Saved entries
────────
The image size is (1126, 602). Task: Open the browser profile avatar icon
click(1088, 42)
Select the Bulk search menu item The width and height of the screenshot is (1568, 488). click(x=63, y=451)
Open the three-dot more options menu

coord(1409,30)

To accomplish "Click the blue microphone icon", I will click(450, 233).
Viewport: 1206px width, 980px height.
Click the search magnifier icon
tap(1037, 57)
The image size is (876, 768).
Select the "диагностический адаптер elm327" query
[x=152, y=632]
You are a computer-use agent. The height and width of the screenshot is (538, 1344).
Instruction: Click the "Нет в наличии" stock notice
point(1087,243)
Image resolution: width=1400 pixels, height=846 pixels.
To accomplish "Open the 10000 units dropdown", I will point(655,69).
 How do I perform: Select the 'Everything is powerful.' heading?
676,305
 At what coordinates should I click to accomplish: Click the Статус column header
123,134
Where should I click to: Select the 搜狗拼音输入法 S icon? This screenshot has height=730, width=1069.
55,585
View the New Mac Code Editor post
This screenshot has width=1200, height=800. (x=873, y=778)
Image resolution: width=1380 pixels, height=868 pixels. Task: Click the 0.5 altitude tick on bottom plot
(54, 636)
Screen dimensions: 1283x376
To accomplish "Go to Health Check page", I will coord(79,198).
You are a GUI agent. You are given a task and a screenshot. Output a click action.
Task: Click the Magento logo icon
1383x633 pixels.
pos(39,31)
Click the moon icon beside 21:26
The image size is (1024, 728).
────────
What the task asks> Each line from the one with "View the New Mac Code Editor post" through the last line of the records must be written out word for word. Include nothing else.

Exercise result>
View the New Mac Code Editor post
This screenshot has width=1200, height=800. (x=873, y=778)
Image resolution: width=1380 pixels, height=868 pixels. Task: Click the 0.5 altitude tick on bottom plot
(54, 636)
Screen dimensions: 1283x376
To accomplish "Go to Health Check page", I will coord(79,198).
You are a GUI agent. You are given a task and a screenshot. Output a click action.
Task: Click the Magento logo icon
1383x633 pixels.
pos(39,31)
Click the moon icon beside 21:26
The image size is (1024, 728).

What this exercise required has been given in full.